In the past, renters could look to the Ann Arbor Tenants Union for help in resolving disputes with their landlords. However, students no longer have this wonderful resource to rely upon. The Michigan Student Assembly and University regents refused to enforce a one-dollar increase in student fees to help fund the nearly bankrupt student organization. Students with facing a dispute with their landlord are now forced to turn to Student Legal Services. While SLS is a valuable resource, its legal services are not as useful for housing disagreements as the AATU, as many disputes between tenant and landlord require the specialized knowledge of the defunct organization. The AATU also increased student awareness about the legal obligations of their landlords, deterring additional violations on the part of property managers. Their absence leaves a void in which students have no equivalent organization to turn to.

There are a variety of options available to students to help create a more equitable situation. Students should take a stand and refuse to commit until winter term, pushing the date back to a more reasonable time of year. It would also allow students more time to decide who they want to live with. The determination to look for housing early first semester has led to many students forced into unpleasant living conditions their sophomore year, stuck with dreadful roommates.

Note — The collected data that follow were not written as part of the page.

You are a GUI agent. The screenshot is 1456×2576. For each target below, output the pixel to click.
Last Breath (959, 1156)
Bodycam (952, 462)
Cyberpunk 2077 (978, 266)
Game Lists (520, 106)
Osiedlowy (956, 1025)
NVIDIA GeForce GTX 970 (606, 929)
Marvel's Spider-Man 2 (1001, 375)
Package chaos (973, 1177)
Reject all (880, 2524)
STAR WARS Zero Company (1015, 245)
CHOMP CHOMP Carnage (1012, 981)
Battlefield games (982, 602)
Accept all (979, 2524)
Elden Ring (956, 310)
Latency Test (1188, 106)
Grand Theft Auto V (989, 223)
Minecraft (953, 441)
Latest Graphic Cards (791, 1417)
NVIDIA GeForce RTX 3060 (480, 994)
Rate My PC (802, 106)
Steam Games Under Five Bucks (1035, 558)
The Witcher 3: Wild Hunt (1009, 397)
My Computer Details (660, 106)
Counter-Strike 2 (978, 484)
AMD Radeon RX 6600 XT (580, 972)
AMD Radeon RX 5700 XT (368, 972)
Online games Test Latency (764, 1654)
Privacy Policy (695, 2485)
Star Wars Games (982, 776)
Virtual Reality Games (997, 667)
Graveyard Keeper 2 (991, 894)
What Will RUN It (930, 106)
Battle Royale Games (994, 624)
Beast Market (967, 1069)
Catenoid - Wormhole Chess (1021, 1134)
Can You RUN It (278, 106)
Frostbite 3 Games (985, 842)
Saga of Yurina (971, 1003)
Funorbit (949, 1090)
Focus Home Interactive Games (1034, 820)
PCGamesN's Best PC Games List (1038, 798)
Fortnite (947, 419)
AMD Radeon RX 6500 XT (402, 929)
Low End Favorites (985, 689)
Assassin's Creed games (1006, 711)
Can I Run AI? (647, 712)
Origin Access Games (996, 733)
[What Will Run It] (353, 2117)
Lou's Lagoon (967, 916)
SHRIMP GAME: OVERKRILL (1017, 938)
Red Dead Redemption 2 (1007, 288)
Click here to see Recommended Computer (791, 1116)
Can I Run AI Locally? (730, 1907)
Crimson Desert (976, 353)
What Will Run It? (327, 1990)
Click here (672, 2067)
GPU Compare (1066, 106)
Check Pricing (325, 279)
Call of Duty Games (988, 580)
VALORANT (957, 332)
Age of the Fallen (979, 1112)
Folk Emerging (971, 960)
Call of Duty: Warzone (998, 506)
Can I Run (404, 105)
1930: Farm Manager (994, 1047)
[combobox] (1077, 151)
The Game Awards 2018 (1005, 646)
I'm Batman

Until the days when students reclaim the prerogative in the Ann Arbor housing market, much of the student body is still at the mercy of local landlords, who have amassed a significant amount of control in the city. Students planning to look for off-campus housing must begin their search much too early, and landlords that have too much power over students force them into disadvantageous leases with excessive rent rates. Without the AATU these landlords' power has only increased. Unless more is done to shift the balance of power, those new to campus can expect these trends to only continue during their tenures at the University.